E’ a questo punto che la distinzione lacaniana, rimessa in voga da Jacques-Alain Miller, tra « psicoanalisi pura » e « psicoanalisi applicata » puntalizza la problematica, aprendo contemporaneamente a nuove prospettive.
In modo conciso si potrebbe dire che, sul versante del soggetto che si accosta all’esperienza analitica, ci siano delle indicazioni precise affinché abbia luogo una « psicoanalisi pura ». Indicazioni che riprenderemo in altra sede. Per contro, piuttosto che parlare di controindicazioni si potrebbe parlare di condizioni insufficienti affinché ci sia una psicoanalisi pura. Condizioni insufficienti che a volte sono soggettive e altre volte strutturali, ma dovrebbero essere prese in considerazione anche quelle sociali e politiche.
Per quanto riguarda la « psicoanalisi applicata », in modo ancora più netto, non si vede, a priori, quali controindicazioni potrebbero essere invocate per limitarne il campo. Anche qui però dovranno essere considerate le condizioni specifiche, e si dovrà operare a partire da tali condizioni.
A questo livello sarà la posizione del soggetto a fare da metro affinché ci si adegui a modalità di intervento tali che l’applicazione della psicoanalisi sia, sebbene in campi limitati e in tempi precisi, operante.
Prenderò come esempio, ancora una volta, ciò che Jacques-Alain Miller ha chiamato la pratique-à-plusieurs.

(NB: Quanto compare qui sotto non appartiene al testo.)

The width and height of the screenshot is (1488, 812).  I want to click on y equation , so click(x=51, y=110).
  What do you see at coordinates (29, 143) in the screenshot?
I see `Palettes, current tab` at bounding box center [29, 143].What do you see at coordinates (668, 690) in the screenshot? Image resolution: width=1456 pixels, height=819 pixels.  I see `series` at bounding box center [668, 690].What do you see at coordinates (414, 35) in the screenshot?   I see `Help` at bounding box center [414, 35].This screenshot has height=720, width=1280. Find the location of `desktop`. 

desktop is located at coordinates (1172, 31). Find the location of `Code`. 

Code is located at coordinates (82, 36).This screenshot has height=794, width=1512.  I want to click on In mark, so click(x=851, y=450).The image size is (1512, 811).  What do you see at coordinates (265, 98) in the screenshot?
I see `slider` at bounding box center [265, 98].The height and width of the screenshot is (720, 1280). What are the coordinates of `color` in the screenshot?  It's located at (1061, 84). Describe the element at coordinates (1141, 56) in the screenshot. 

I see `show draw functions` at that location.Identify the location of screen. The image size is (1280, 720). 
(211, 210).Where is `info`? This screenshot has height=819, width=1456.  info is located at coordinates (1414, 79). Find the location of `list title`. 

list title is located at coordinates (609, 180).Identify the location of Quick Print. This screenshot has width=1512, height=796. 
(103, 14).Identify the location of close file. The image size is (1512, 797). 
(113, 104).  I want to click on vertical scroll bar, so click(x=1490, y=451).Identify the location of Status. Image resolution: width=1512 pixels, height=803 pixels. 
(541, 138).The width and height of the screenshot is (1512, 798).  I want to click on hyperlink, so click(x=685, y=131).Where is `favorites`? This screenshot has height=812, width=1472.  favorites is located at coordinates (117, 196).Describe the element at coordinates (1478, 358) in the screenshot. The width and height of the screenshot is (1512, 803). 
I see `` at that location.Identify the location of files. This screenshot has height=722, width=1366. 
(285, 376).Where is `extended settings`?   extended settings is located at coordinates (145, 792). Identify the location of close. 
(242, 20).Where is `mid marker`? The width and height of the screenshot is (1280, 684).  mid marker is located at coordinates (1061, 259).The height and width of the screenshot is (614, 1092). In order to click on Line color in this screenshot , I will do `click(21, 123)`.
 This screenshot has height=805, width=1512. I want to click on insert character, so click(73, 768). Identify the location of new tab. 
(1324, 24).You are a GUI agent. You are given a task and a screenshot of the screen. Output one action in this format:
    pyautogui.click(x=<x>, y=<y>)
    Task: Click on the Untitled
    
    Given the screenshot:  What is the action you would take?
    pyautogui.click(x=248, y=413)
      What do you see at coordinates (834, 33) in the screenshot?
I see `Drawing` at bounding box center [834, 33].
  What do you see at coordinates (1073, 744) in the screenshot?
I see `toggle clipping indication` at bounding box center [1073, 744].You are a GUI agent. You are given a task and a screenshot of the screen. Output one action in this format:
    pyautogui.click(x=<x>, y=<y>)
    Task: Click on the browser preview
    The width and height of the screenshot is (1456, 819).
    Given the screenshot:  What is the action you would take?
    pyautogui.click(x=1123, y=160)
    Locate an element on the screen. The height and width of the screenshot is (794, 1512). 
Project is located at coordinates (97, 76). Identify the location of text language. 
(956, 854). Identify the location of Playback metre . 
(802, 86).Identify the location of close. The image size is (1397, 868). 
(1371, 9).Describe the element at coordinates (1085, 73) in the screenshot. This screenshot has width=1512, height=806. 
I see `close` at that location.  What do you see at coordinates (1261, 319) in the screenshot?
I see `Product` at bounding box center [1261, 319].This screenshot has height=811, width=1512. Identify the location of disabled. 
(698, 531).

Tale pratica risponde a precise posizioni soggettive e non meramente istituzionali – nel caso specifico si tratta del bambino autistico. Per questo, in altre posizioni soggettive, sarà da inventare o reinventare una pratica diversa – come la pratique-en-équipe, per esempio – , una pratica che sappia rispondere differentemente, senza ricorrere aprioristicamente a schemi o standard, alle esigenze che la struttura richiede in altre situazioni soggettive.
 

[1] Testo di Antonio Di Ciaccia, del 2003.
[2] J.-A. Miller, « Les contre-indications au traitement psychannalytique », in Mental, n. 5, juillet 1998, p. 16.
[3] Ibidem, p. 13.
[4] Ibidem, p. 14.
[5] J. Lacan, « Varianti della cura-tipo », in Scritti (1966), Einaudi, Torino, 1974, p. 323.
[6] J. Lacan, « Intervista », La Psicoanalisi, n. 10, 1991, p. 22.